To activate it, users had to own a Force Touch-compatible iPhone 6s or 6s Plus and give Siri access to their Twitter account. Perhaps most importantly: a hacker would need to find a tweet containing someone’s email address (or something formatted like one).
If the planets aligned, then it was easy for anyone to launch the 3D Touch Quick Actions menu, tap “Add to Existing Contact,” and gain entry to the user’s contacts list and photos (via profile pictures).
The loophole, according to AppleInsider, was also applicable to Siri results for WhatsApp friends list searches.
If you’re still concerned about potential intruders, try disabling Siri’s Twitter integration and her access to the iPhone’s photo library (visit Settings > Twitter or Privacy > Photos).
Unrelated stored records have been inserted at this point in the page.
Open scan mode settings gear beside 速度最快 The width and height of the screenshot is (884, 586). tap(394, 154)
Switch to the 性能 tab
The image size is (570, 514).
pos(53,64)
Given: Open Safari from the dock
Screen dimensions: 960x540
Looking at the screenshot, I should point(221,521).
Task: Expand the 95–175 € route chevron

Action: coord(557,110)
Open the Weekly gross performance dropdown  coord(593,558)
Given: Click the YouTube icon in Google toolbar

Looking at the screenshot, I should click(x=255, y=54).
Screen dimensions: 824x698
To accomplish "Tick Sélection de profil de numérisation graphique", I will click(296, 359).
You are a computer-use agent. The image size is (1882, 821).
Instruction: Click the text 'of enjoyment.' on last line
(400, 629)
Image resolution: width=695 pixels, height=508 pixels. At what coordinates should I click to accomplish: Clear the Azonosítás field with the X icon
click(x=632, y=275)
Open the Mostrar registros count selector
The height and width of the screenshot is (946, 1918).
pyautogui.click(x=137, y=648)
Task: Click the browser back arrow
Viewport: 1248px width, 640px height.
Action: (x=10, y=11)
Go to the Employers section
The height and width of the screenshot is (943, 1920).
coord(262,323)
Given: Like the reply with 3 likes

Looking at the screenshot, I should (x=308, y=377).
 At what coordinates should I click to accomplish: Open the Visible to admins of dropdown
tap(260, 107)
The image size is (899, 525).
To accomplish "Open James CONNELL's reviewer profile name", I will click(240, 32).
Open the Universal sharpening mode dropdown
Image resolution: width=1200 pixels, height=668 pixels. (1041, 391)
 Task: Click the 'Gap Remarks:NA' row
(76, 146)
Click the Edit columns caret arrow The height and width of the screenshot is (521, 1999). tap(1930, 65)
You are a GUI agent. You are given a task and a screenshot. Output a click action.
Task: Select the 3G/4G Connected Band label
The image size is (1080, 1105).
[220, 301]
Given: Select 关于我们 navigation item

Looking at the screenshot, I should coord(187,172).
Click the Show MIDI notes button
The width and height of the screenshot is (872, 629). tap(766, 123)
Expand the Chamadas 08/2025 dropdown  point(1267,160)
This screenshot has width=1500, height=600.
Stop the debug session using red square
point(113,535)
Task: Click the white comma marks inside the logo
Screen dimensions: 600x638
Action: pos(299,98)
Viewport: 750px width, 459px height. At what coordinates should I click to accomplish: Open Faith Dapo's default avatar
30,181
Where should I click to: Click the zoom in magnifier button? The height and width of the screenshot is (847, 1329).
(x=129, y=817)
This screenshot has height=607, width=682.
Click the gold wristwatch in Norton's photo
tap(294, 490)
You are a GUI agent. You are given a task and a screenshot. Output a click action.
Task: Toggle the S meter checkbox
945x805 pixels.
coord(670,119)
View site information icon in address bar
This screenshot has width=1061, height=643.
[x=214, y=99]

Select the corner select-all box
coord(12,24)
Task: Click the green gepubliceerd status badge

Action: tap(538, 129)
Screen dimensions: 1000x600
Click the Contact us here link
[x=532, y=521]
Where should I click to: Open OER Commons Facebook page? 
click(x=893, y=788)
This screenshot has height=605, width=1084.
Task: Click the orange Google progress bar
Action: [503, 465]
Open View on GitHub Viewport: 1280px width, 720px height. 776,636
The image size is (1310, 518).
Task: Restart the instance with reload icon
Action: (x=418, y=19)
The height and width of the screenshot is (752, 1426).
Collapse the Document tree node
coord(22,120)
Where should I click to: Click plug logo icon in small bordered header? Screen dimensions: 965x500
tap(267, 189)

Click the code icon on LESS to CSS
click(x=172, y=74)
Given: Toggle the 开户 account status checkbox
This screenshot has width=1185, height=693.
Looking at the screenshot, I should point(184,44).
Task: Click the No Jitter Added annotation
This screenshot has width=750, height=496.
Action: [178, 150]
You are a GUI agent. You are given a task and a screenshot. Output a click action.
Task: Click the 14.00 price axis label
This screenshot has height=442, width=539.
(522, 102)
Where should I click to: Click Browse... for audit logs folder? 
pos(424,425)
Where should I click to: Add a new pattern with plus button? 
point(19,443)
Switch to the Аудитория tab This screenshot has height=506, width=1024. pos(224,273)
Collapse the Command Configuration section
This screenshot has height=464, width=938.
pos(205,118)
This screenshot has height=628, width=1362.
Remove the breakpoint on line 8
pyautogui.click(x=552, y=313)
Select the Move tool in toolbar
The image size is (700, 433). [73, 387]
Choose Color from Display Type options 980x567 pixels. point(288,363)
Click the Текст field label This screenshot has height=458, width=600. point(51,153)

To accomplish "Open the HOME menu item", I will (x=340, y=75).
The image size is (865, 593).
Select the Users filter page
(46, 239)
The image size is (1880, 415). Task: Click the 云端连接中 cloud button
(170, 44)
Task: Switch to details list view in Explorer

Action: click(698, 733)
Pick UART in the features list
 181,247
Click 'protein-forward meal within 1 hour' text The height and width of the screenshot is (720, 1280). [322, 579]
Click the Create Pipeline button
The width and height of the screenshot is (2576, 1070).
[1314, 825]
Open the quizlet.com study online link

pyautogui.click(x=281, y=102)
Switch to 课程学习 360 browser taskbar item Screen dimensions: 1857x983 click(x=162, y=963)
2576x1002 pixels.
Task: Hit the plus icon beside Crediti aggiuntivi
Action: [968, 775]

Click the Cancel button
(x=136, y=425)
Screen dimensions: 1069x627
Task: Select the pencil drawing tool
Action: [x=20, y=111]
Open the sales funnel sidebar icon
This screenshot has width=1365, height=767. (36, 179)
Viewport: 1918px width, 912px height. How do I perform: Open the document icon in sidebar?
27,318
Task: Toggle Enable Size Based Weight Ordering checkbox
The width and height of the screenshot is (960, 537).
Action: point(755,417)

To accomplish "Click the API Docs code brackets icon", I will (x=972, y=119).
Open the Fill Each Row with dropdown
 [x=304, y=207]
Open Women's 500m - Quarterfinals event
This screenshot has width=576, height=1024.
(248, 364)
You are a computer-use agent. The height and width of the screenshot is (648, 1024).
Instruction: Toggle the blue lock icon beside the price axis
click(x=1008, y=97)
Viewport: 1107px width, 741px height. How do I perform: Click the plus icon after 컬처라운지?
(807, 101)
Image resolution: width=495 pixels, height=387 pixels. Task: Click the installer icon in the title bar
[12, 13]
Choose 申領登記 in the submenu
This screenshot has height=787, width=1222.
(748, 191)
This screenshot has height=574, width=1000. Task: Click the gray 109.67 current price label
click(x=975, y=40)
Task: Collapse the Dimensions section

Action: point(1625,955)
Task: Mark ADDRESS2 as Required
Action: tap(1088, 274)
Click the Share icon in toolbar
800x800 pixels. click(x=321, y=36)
The truly paranoid, meanwhile, can entirely incapacitate the virtual assistant.
The tech titan has, in the past, worked to fix similar attempts to bypass iDevice lock screens.
Flaws in iOS 6, iOS 7, and iOS 9 also allowed hackers to circumvent a user’s lock screen.
In September, meanwhile, certain Android phones running unpatched versions of the OS were susceptible to an exploit that easily opened access to a handful of Nexus handsets.